Forcejeando con el cuerpo inerte, Macdonald alcanzó a comprender que se precipitaban hacia los remolinos formados alrededor de los pilares del puente; en este instante el rayo de luz de un reflector le deslumbró y oyó el motor de la lancha de la policía que se hallaba aguas arriba. No desperdició energías gritando. Sabía que la policía fluvial acabaría por verle, y empeñó todo su vigor en salvarse de la vorágine. Como corchos en una caldera hirviente, los dos hombres eran lanzados hacia uno y otro lados; una cuerda arrojada con habilidad cayó al alcance de la mano libre del escocés, y éste se aferró a ella, mientras la lancha se acercaba, hasta que le tomaron la carga y la izaron por la borda. Macdonald sintió que manos vigorosas le asían por debajo de los brazos y le levantaban en vilo, librándole de la atracción de las aguas, y se halló acostado en medio de confusas tinieblas, con el pecho jadeante, viendo estrellas que cruzaban ante sus ojos, helado, olvidado de todo menos de la realidad de poder respirar y de la certeza de que el río londinense no le había vencido. Le acercaron a los labios un frasco, y tosió atragantado cuando el fuerte licor le quemó la garganta.

—Otro trago —instó una voz—. Se acordará siempre de lo que puede la marea por este lado. He visto hundirse a hombres más fuertes que usted.

—No serían escoceses —dijo Macdonald entrecortada y tontamente, y oyó risas amistosas junto a él, mientras la lancha atracaba contra el malecón de Westminster.

—Bueno; se lo concedo…, si es que trata de convertir el asunto de una cuestión regional, a pesar de estar medio ahogado.

—No estoy medio ahogado —refunfuñó Macdonald—. Estoy muerto de frío… ¿Por qué no sacan los perros muertos del río?

En el primer momento se sentía agresivo y discutidor y no en el estado de espíritu de un hombre que ha triunfado frente a la marea, pero cuando le ayudaron a subir al embarcadero otro pensamiento le cruzó la mente. Miró el pálido rostro del hombre del río y oyó que el oficial encargado de la lancha decía:

—Tranquilícese. Está vivo.

—¿Sí? Pobre diablo —dijo Macdonald—. ¿Para qué lo habré hecho?

—No se preocupe.

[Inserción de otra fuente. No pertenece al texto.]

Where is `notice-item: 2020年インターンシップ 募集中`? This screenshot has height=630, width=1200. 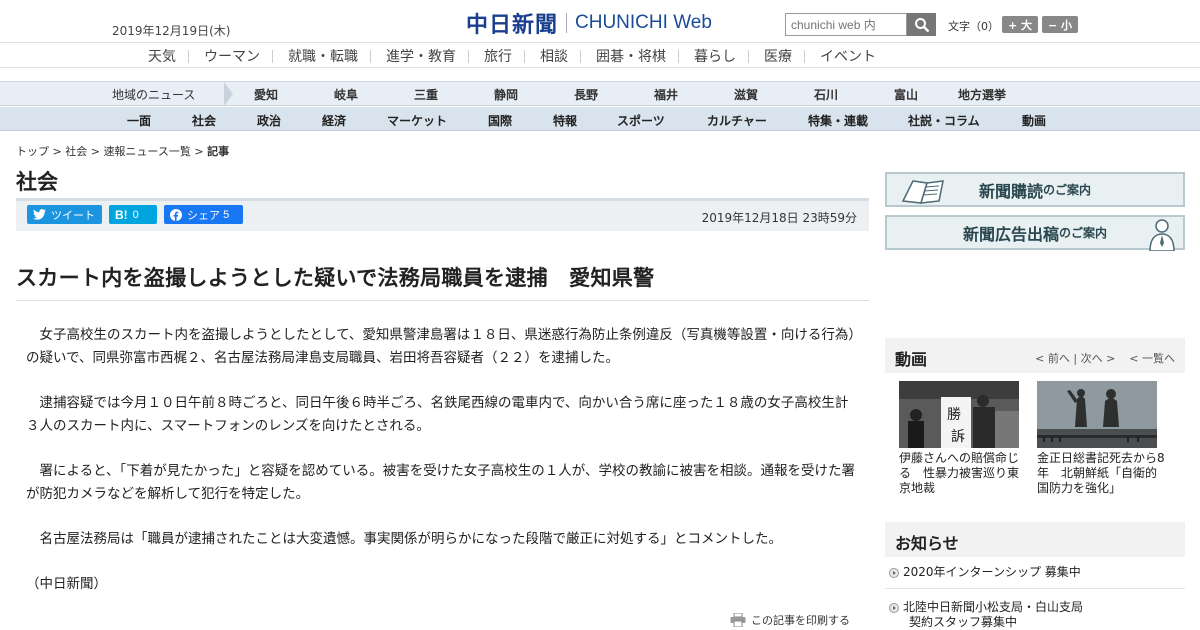
notice-item: 2020年インターンシップ 募集中 is located at coordinates (985, 572).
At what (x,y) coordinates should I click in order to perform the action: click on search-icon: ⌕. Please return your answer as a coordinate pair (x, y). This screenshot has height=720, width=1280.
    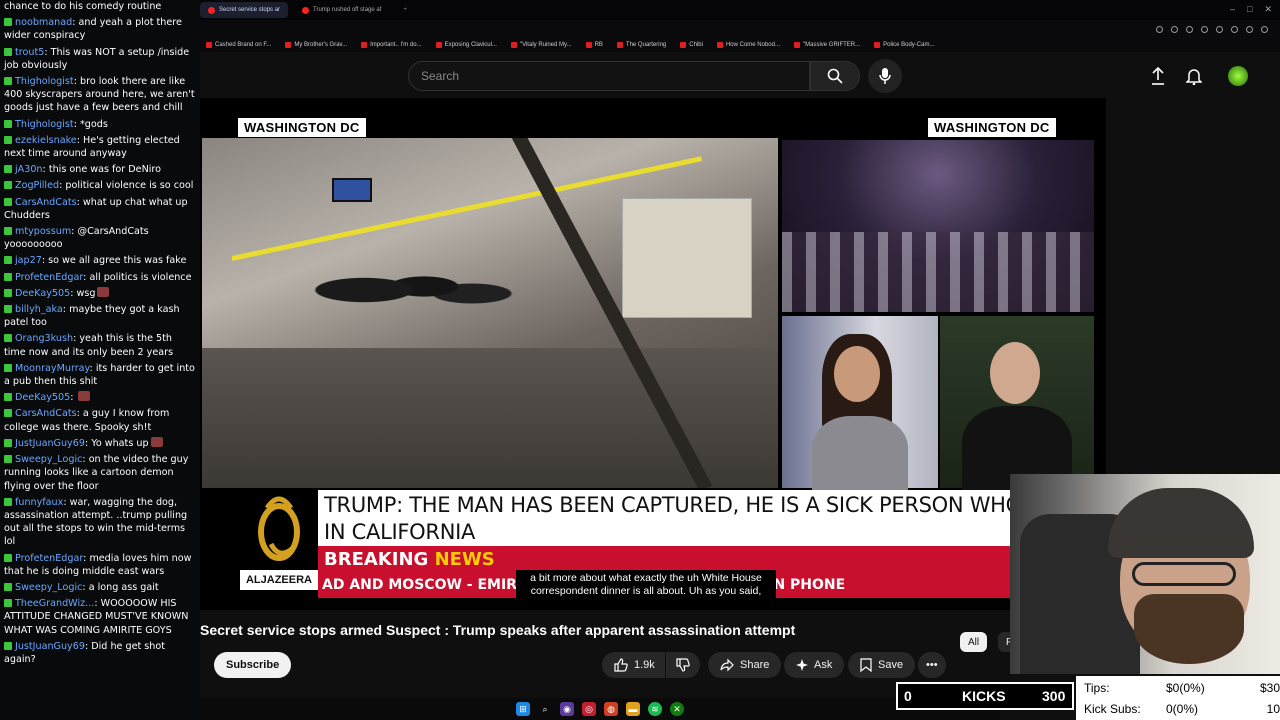
    Looking at the image, I should click on (545, 709).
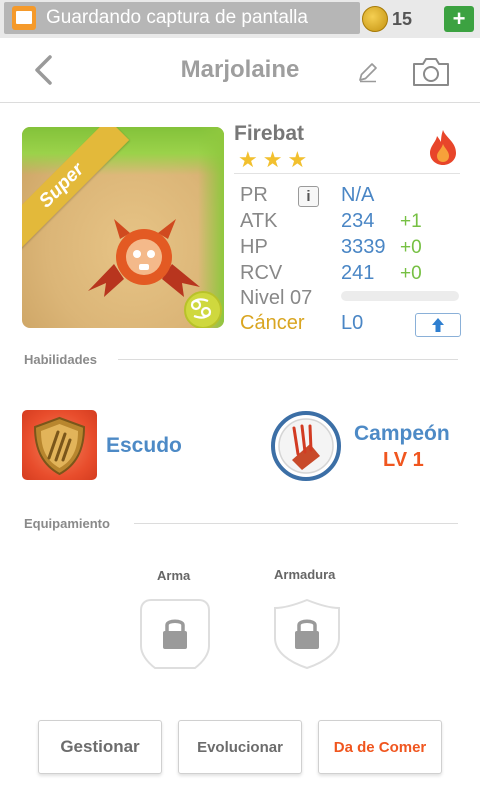 Image resolution: width=480 pixels, height=800 pixels. I want to click on slot-label-armor: Armadura, so click(305, 574).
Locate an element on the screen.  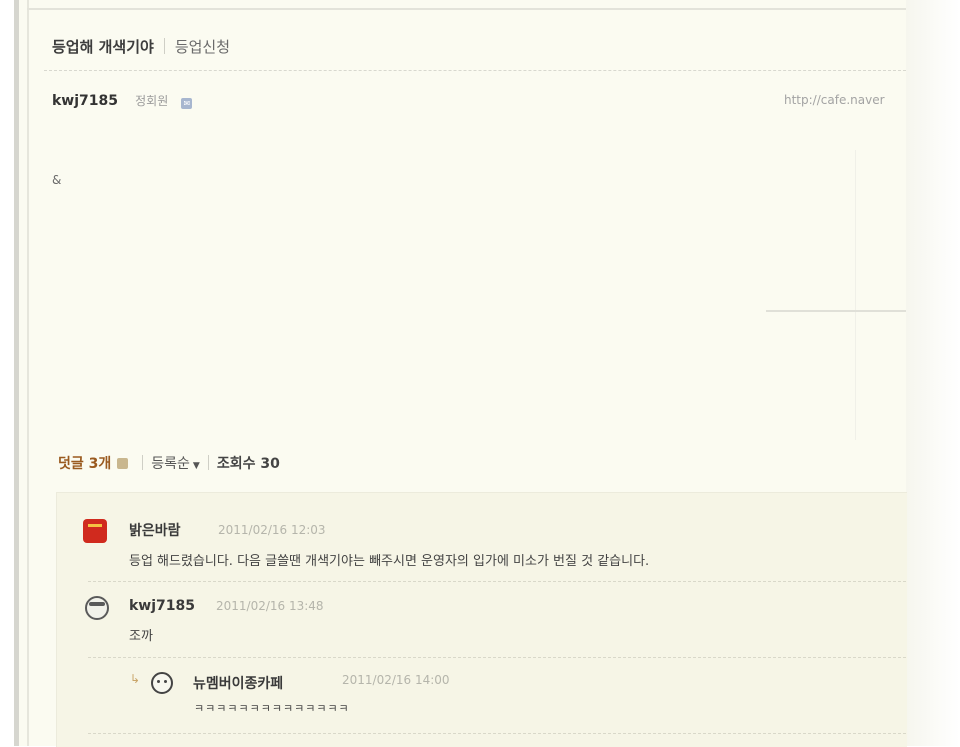
post-body: & is located at coordinates (57, 180).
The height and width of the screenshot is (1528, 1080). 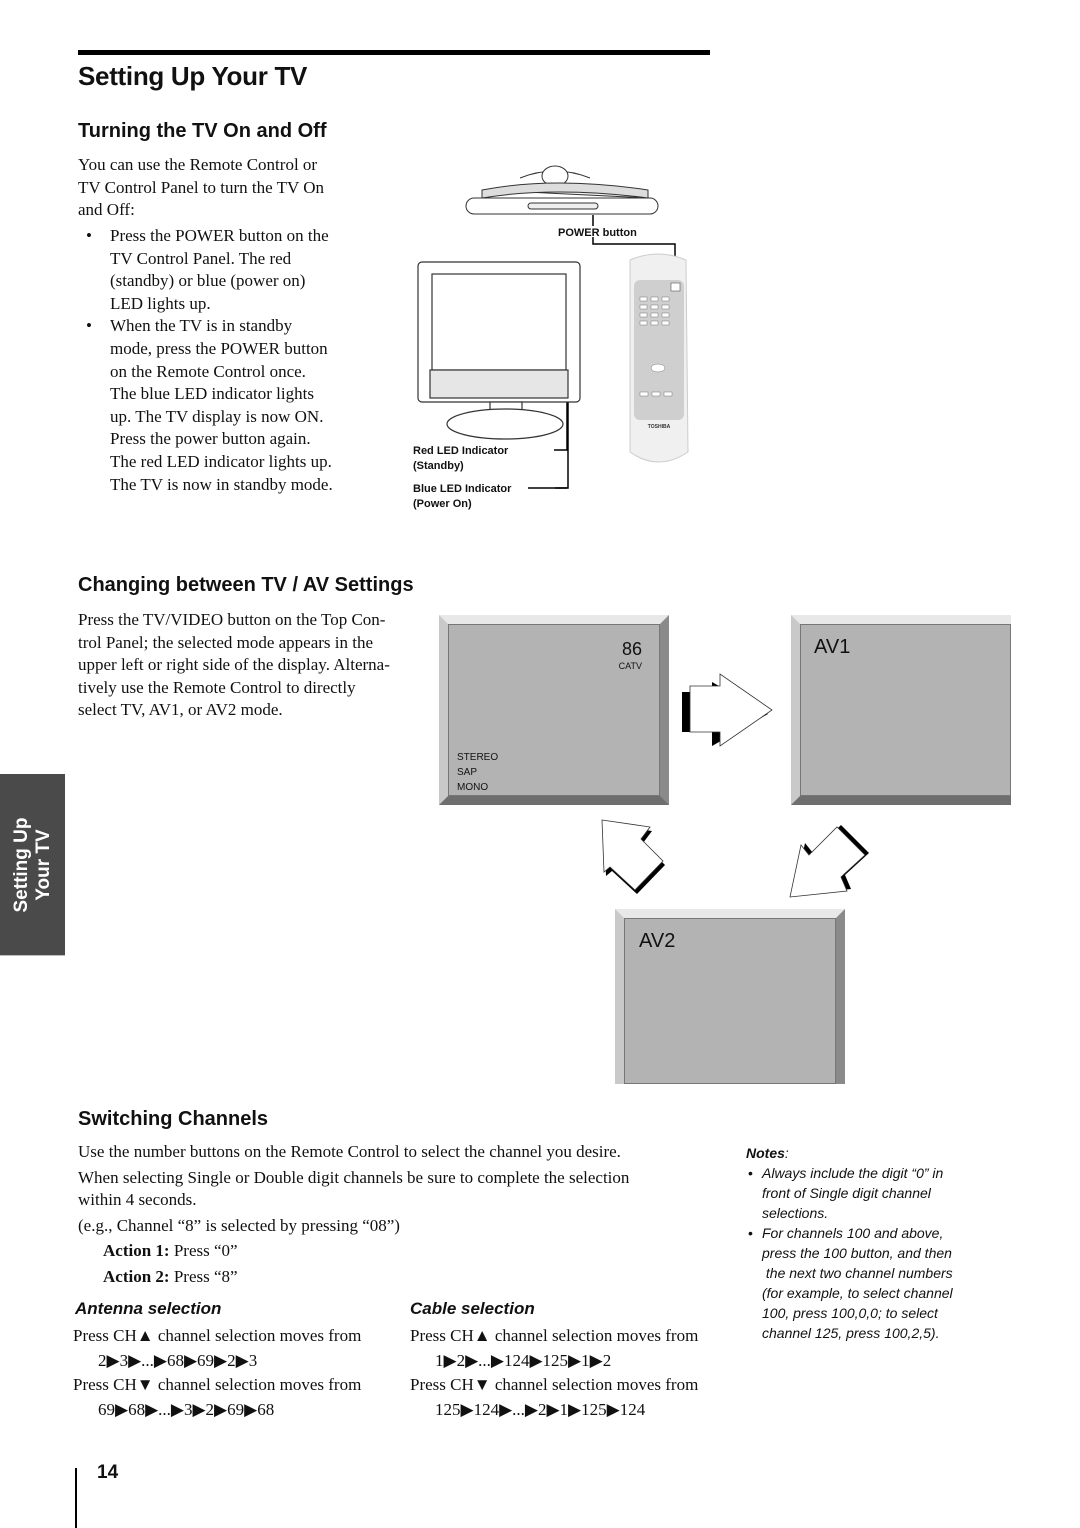 I want to click on side-tab-line: Setting Up, so click(x=21, y=864).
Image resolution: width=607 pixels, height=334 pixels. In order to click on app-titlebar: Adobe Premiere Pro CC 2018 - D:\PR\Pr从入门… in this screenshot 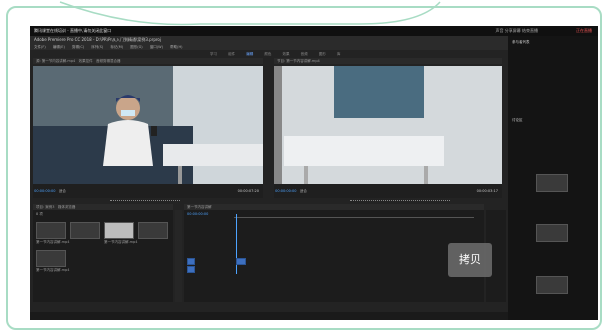, I will do `click(269, 40)`.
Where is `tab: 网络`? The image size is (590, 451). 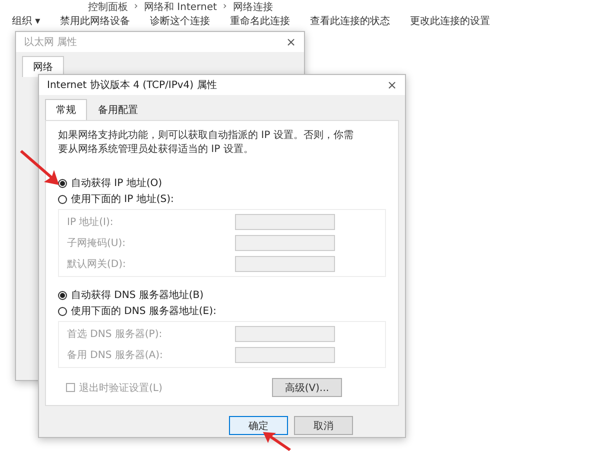
tab: 网络 is located at coordinates (43, 66).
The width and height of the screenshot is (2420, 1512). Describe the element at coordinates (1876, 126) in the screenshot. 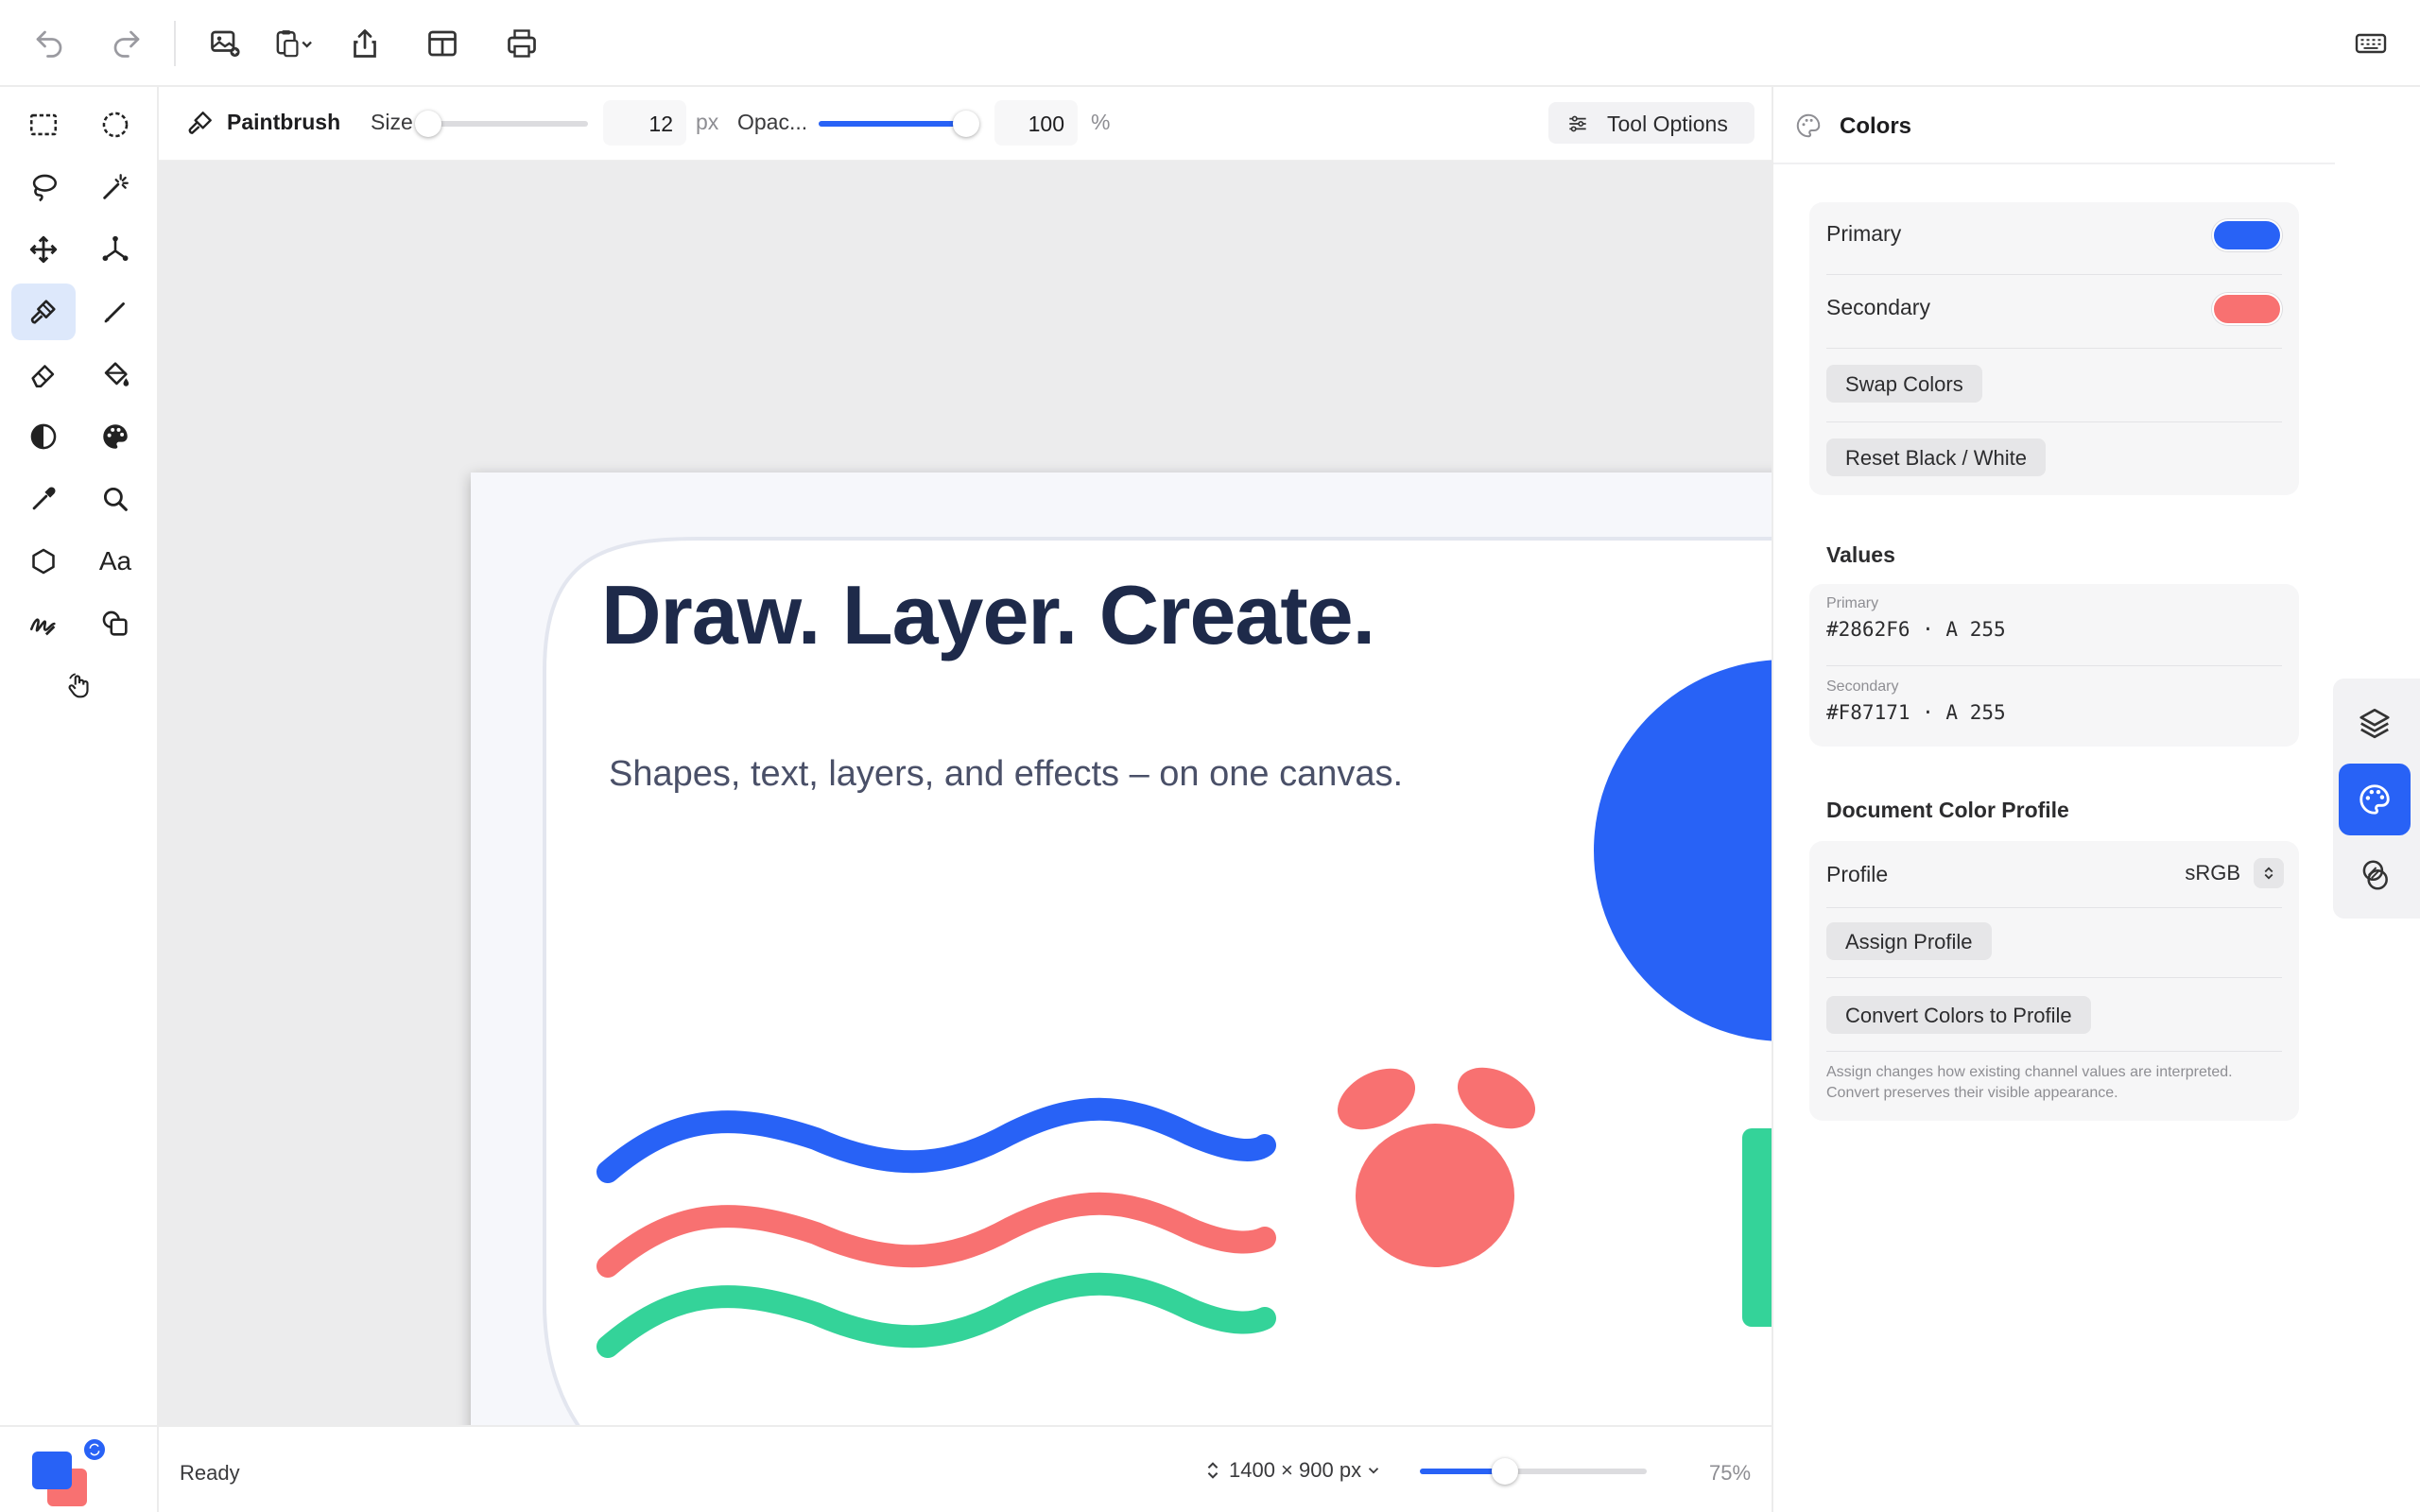

I see `panel-title: Colors` at that location.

Ya lo sabrá usted cuando esté seco y abrigado.

Macdonald se sentía mareado todavía y expresaba en voz alta ideas que en circunstancias normales no hubiera revelado.

—Es como si me dijera que llegaré a saber el eterno porqué de muchas cosas misteriosas —replicó.

Le pusieron una chaqueta y la voz de Reeves dijo:

—Tengo al viejo Granby, jefe. Ahora está bastante tranquilo.

La policía fluvial hacía una tarea que conocía bien; hacer que un semiahogado expulsara el agua de los pulmones.

Macdonald los dejó hacer, era su trabajo; él había cumplido con el suyo.

—Iré a cambiarme de ropa, Reeves. Esa agua es tan fría como la limosna.

Uno de los policías que estaba ocupado palmeando el cuerpo inconsciente del hombre que acababan de salvar se echó a reír. Tenía algo bueno que contar: un inspector en jefe escocés que se entregaba a su característica manía regional de filosofar cuando apenas hacía un minuto que le habían sacado de una tumba acuática.

—Es un tipo fuerte este Macdonald —dijo uno de los expertos en respiración artificial, y su compañero rió.

—No cabe duda de que es un excelente nadador. Suerte que es soltero. Con su manía de filosofar acabaría con la paciencia de cualquier mujer. Uno, dos, uno, dos…, hay que seguir insistiendo, compañero, uno, dos, uno, dos…

En el muelle de Westminster, enfrente mismo de New Scotland Yard, representantes de la policía sudaban y jadeaban, tratando de hacer revivir al hombre que había asesinado a Joseph Suttler, en una época Samuel Bagster, exsacristán y escribiente de «St. Mary the Less».